This has not been the case for me. At times I question whether this fighting spirit makes me a fool or a hero? After all there is something to be said about said about being humble that I have yet to grasp. Perhaps I never will since I can only live and breathe in a place where, I am firstly free to have an opinion and secondly, have the avenue to voice it. Needless to say I am a nightmare in the workplace. Where most people keep their heads down and mouths shut, I challenge every piece of injustice with as much vigor as Joan of Arc - from something seemingly trivial as lunchtime regulations to the more serious offence of victimization in the work place.

REQUIRED WORK:
A. Answer these from the passage about speaking up at work:
(i) Whom does the writer name when describing the vigor used to challenge injustice?
(ii) What two things must a place offer for the writer to live and breathe there?
(iii) What does the writer give as an example of something seemingly trivial?
B. Please transcribe the passage about speaking up at work between "This has not" and "the work place.", inclusive.

STORED DATA:
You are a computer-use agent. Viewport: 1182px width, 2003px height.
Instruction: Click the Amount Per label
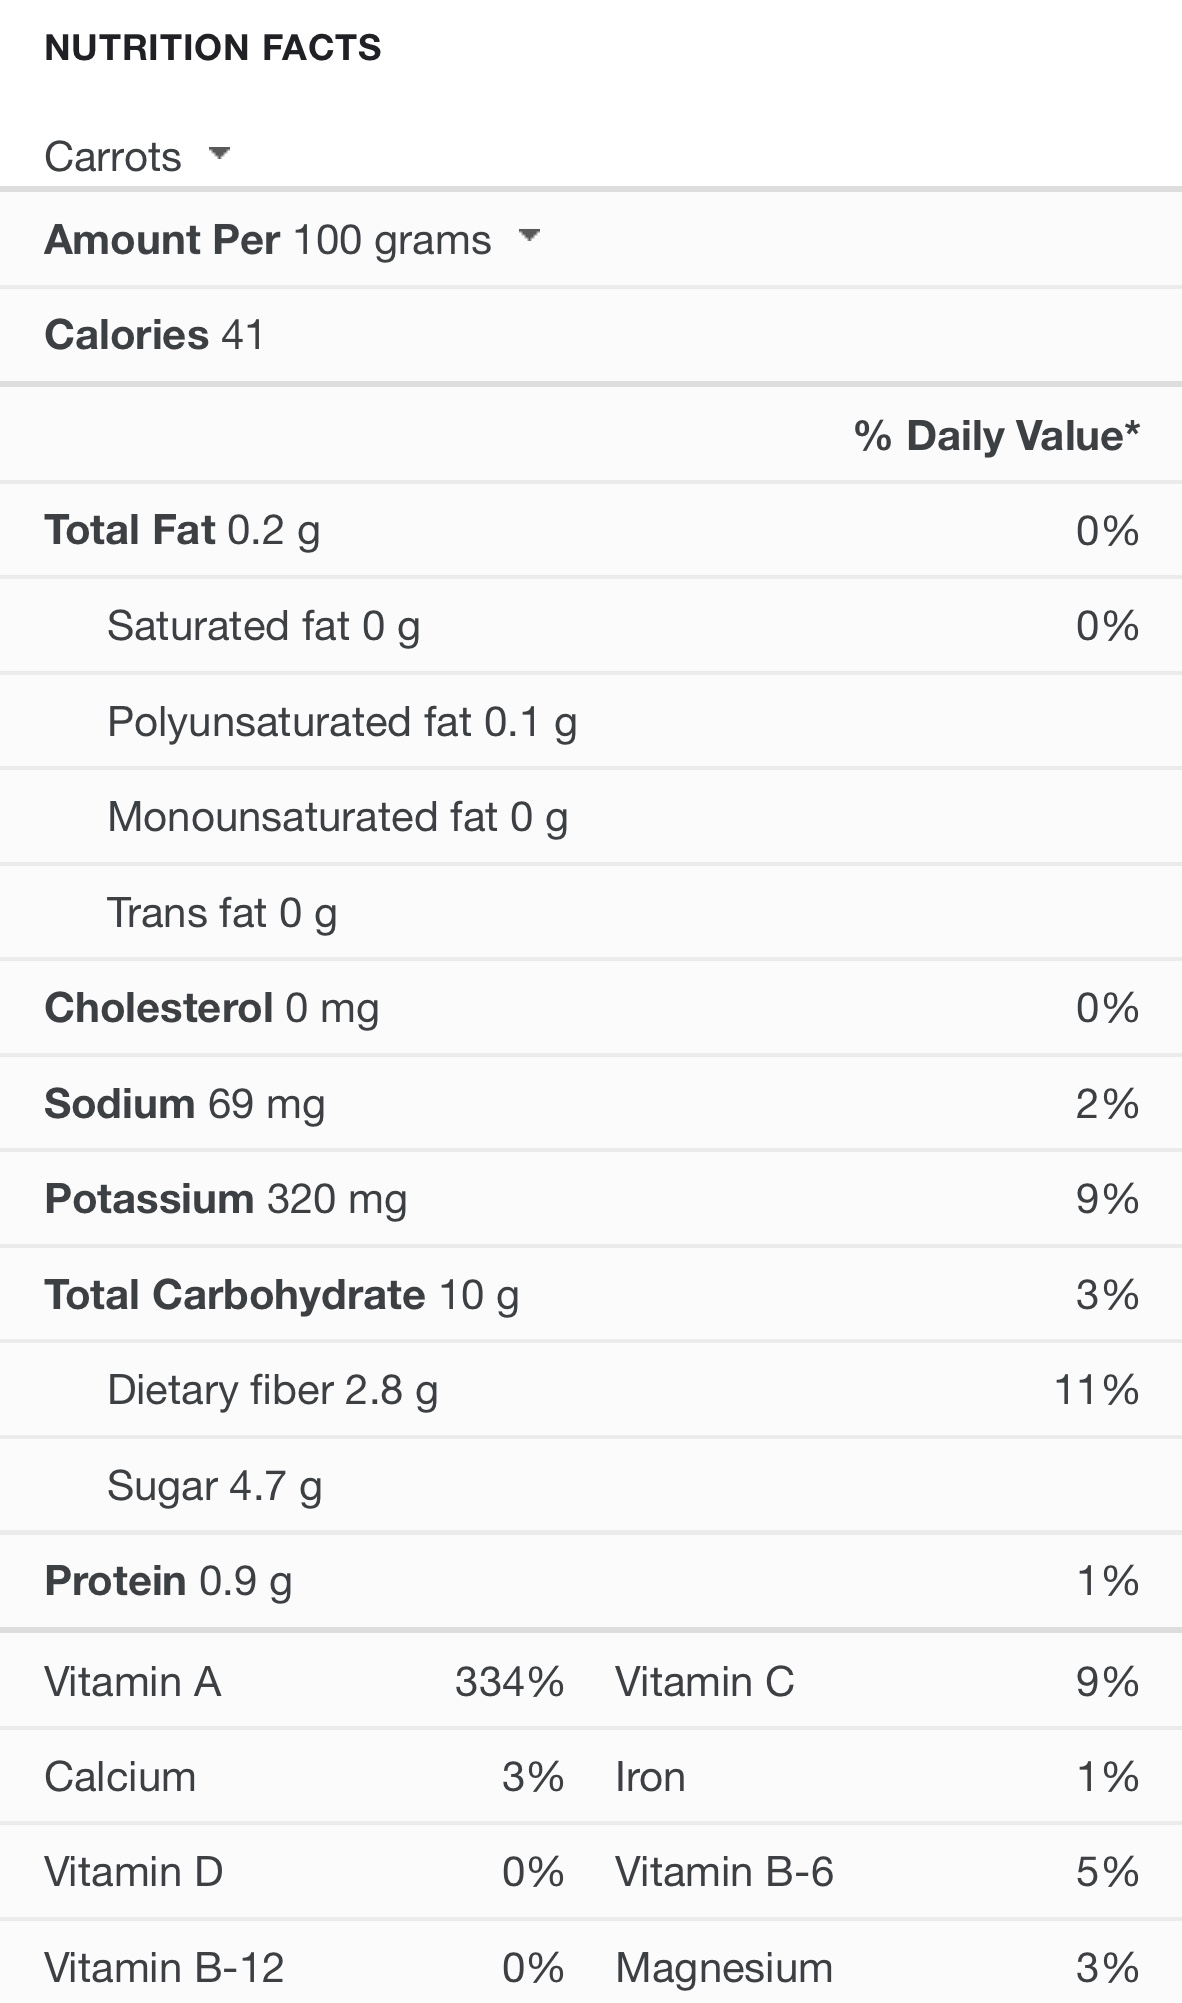(x=162, y=240)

SOLUTIONS TO THE EXERCISE:
A.
(i) Joan of Arc
(ii) Being free to have an opinion, and having the avenue to voice it
(iii) Lunchtime regulations

B.
This has not been the case for me. At times I question whether this fighting spirit makes me a fool or a hero? After all there is something to be said about said about being humble that I have yet to grasp. Perhaps I never will since I can only live and breathe in a place where, I am firstly free to have an opinion and secondly, have the avenue to voice it. Needless to say I am a nightmare in the workplace. Where most people keep their heads down and mouths shut, I challenge every piece of injustice with as much vigor as Joan of Arc - from something seemingly trivial as lunchtime regulations to the more serious offence of victimization in the work place.